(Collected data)
[Start of section]

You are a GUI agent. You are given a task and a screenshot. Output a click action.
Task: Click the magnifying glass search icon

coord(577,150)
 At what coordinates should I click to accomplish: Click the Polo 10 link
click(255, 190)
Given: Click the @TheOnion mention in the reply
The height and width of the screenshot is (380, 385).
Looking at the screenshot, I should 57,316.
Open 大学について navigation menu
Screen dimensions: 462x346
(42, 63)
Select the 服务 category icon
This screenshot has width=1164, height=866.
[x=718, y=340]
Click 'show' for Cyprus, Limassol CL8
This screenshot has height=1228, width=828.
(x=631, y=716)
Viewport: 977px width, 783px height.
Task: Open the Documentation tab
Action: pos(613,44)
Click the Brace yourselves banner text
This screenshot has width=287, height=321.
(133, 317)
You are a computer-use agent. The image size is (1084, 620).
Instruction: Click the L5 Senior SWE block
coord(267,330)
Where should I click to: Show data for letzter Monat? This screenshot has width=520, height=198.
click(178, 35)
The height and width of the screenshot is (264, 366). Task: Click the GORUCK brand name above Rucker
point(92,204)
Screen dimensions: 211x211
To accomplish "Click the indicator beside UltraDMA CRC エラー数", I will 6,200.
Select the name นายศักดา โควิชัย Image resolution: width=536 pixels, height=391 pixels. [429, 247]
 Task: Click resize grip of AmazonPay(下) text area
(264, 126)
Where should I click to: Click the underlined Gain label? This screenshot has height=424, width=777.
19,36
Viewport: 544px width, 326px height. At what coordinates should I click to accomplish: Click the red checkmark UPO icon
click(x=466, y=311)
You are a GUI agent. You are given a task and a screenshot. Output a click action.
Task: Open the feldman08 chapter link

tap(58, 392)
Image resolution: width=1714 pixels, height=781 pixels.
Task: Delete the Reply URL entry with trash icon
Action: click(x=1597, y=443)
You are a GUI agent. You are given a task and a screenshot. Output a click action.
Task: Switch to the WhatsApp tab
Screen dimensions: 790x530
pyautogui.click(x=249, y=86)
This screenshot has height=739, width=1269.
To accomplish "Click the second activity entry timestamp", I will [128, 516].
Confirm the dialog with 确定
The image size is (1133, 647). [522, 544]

[End of section]

ABOUT THIS EXERCISE: Retype exactly, please, only the lines of the entries that run from the one containing "Select the name" to the last.

ANSWER BELOW:
Select the name นายศักดา โควิชัย Image resolution: width=536 pixels, height=391 pixels. [429, 247]
 Task: Click resize grip of AmazonPay(下) text area
(264, 126)
Where should I click to: Click the underlined Gain label? This screenshot has height=424, width=777.
19,36
Viewport: 544px width, 326px height. At what coordinates should I click to accomplish: Click the red checkmark UPO icon
click(x=466, y=311)
You are a GUI agent. You are given a task and a screenshot. Output a click action.
Task: Open the feldman08 chapter link

tap(58, 392)
Image resolution: width=1714 pixels, height=781 pixels.
Task: Delete the Reply URL entry with trash icon
Action: click(x=1597, y=443)
You are a GUI agent. You are given a task and a screenshot. Output a click action.
Task: Switch to the WhatsApp tab
Screen dimensions: 790x530
pyautogui.click(x=249, y=86)
This screenshot has height=739, width=1269.
To accomplish "Click the second activity entry timestamp", I will [128, 516].
Confirm the dialog with 确定
The image size is (1133, 647). [522, 544]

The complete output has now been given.